Adverse Reaction Reporting
It is of the utmost important to perform due diligence in record keeping
and documentation in order to stay compliant.
Cannabis falls as Schedule1 drug under the Federal classification both in Canada and US. The proper regulation of a controlled substance is critical to legalize cannabis and cannabis products which present a complex range of challenges and opportunities.
Cannabis Compliance Inc. helps individuals and organizations on how to enter the legal cannabis industry, by playing the role of an educator: educating our clients to be compliance with the regulatory framework, its creation, implementation and monitoring for setting high standards in the Medical Cannabis industry.

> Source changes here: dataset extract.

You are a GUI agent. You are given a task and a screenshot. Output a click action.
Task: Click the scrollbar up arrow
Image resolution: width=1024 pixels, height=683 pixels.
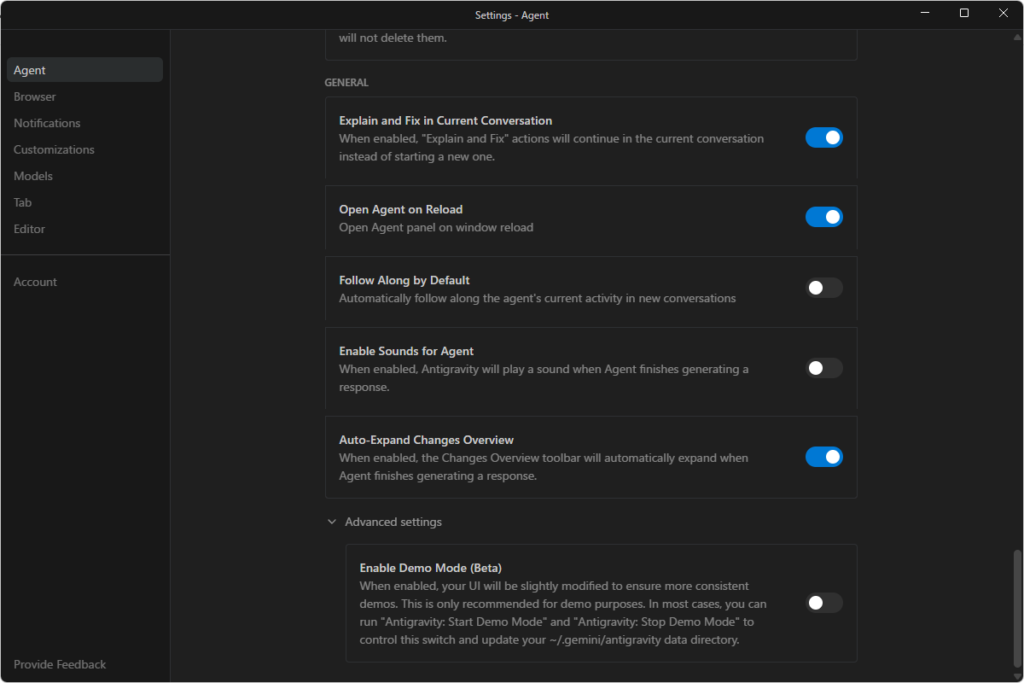pos(1018,36)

To understand the implications of adverse reaction reporting for Licenced Producers who specially are entering into ACMPR-regulated controlled substance medicinal use Cannabis can be a cumbersome effort. It sometimes can be a challenge to determine what constitutes an adverse reaction VS a serious adverse reaction. One of the main focus in ACMPR is on Adverse reaction reporting which is tightly monitored and regulated by Health Canada. Focus point in HC audits as it pertains to the safety of the medicinal cannabis consumer. All adverse reactions need to be recorded and reported to the Minister in the given timeframe. It is Mandatory to notify all serious adverse reactions to Health Canada within specified time limit.
Cannabis consultants Inc. provides expert guidance in how to comply with these regulations to report and fill the forms within given timeframe to Health Canada in the event of adverse or serious adverse reaction takes place. We also guide our clients how to do critical analysis and follow-up evaluation of an adverse event by gathering relevant information relating to the adverse reaction or serious adverse reaction. We help our clients with recommendations based on overall safety evaluation providing recommendations on how to mitigate health and safety risk and the rationale for such recommendations.
We provide regulatory guidance for presentation of line listing and summary report of critical analysis of all adverse reactions, safety issues or risk factors associated; reaction analysis; reaction severity analysis; comparative analysis of reporting rates using exposure estimates; details of any regulatory actions taken such as change / modification of risk information.
As per Health Canada: “Consumers/patients and health professionals can report adverse reactions (also known as side effects) to health products, including prescription and non-prescription medications, biologics, (includes biotechnology products, vaccines, fractionated blood products, human blood and blood components, as well as human cells, tissues and organs), natural health products and radiopharmaceuticals, to the Canada Vigilance Program.”
Due to this it is utmost important to do due diligence in record keeping and documentation.